_Assigned task_: Output all entries below exactly as they are given.

Top of Data

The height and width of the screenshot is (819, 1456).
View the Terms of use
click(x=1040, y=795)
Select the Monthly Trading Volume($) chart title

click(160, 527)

Bottom of Data

_Response_:
The height and width of the screenshot is (819, 1456).
View the Terms of use
click(x=1040, y=795)
Select the Monthly Trading Volume($) chart title

click(160, 527)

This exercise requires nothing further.